The Lovers Set Down Their Spoons
Winner of the 2014 Iowa Short Fiction Award, Heather A. Slomski’s debut story collection takes loss as its primary subject and holds it up to the light. In prose spare and daring, poised yet startling, these stories take shape in reality, but reality, they sometimes show us, is not a separate realm from the fantastic or the surreal. Two couples meet for dinner to acknowledge an affair. A mannequin recalls a lover and the life she mysteriously lost. Two girls observe a young widow’s grief through a café window. A man’s hat is as discerning as Cinderella’s shoe.
In the fifteen stories that comprise this collection—some short as breaths, two of them novelettes—Slomski writes with a keen eye about relationships. About the desires that pull us together and the betrayals that push us apart. About jealousy, obsession, loneliness and regret—the byproducts of loving someone that keep us awake at night.

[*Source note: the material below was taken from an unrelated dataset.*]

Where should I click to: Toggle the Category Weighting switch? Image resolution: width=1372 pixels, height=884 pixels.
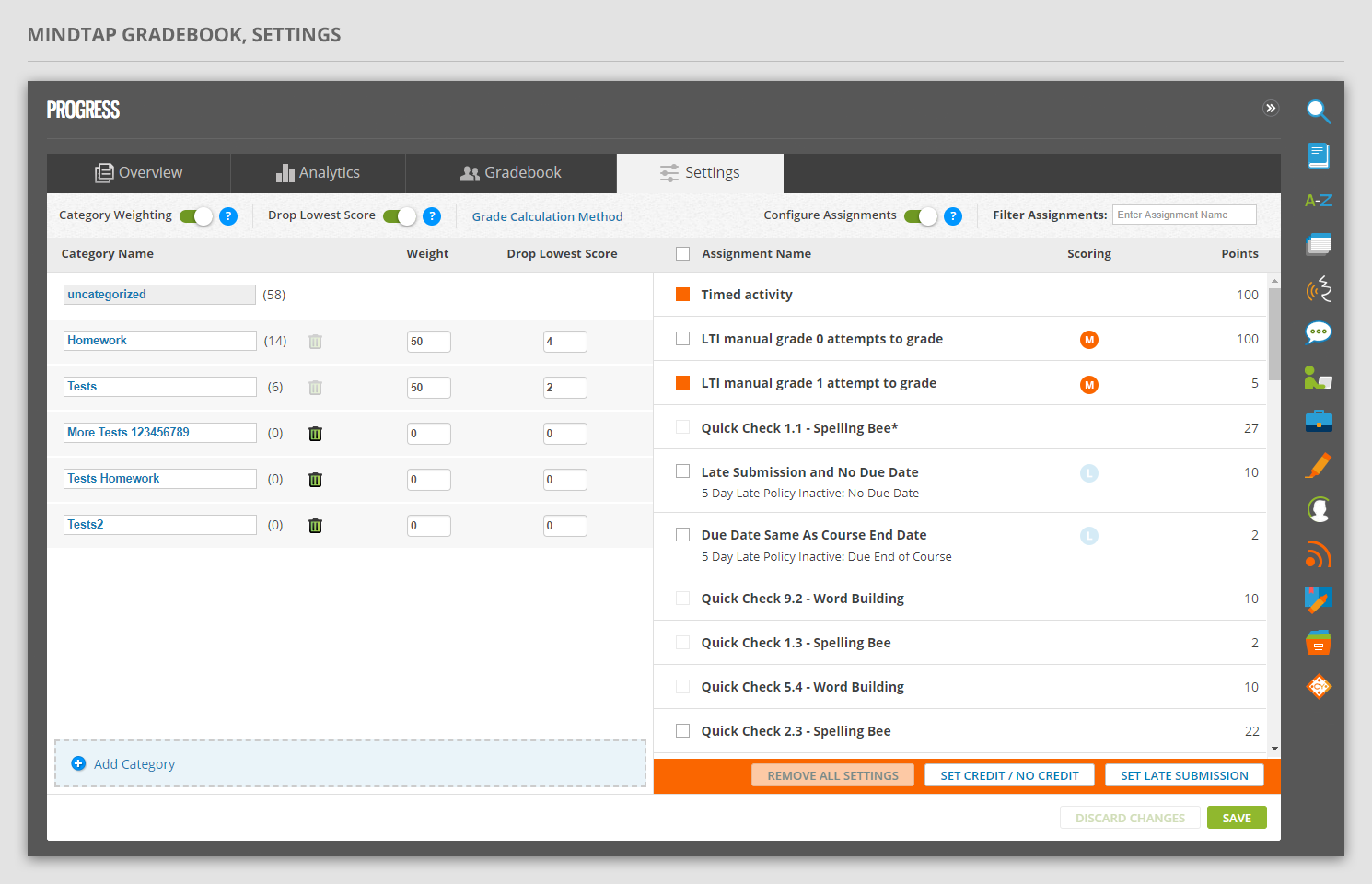pos(196,216)
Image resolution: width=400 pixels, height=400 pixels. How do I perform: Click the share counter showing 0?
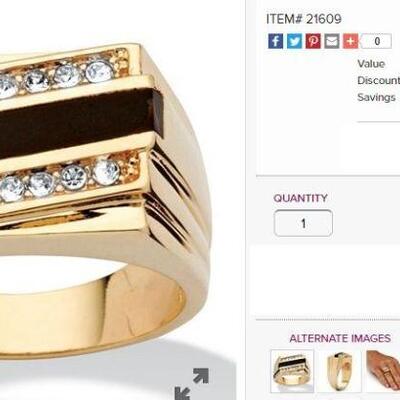[x=377, y=41]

The characters in these stories share meals, drink wine, buy furniture and art. They live domestic lives, so often wanting to love someone yet ending up alone. In one story, a woman’s fiancé leaves her when she goes to post some mail. In another story, a man can’t move past an affair his wife almost had. Another story describes a series of drawings to detail a couple’s end. But while loss and heartache pervade these stories, there is also occasional hope. For, as the title story shows us, sometimes a breakup isn’t an end at all, but the beginning of your life.

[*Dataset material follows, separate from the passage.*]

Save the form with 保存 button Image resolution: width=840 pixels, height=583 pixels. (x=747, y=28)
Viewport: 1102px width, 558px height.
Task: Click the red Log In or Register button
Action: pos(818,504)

This collection of stories by Heather A. Slomski has hits and misses. The two standout stories are no doubt the first and last stories–The Lovers Set Down Their Spoons and Before the Story Ends. The former is a story of 2 couples dining together and acknowledging the infidelity that connects them. The latter is one part fairy tale and one part heartbreaking reality–a story of love and loss. My favorite things about this book may just be the title and cover, which I adore. Most of the stories revolve around loss in one form or another, and some of them felt much too unfinished for my taste. There were stories I wanted to go on and others that lived past their prime. An emotional collection to say the least, but I prefer more finished short stories. It’s obvious that Slomski is a talented writer. If you’re a short fiction fan, The Lovers Set Down Their Spoons is for you. (I received a digital arc of this title for review purposes.)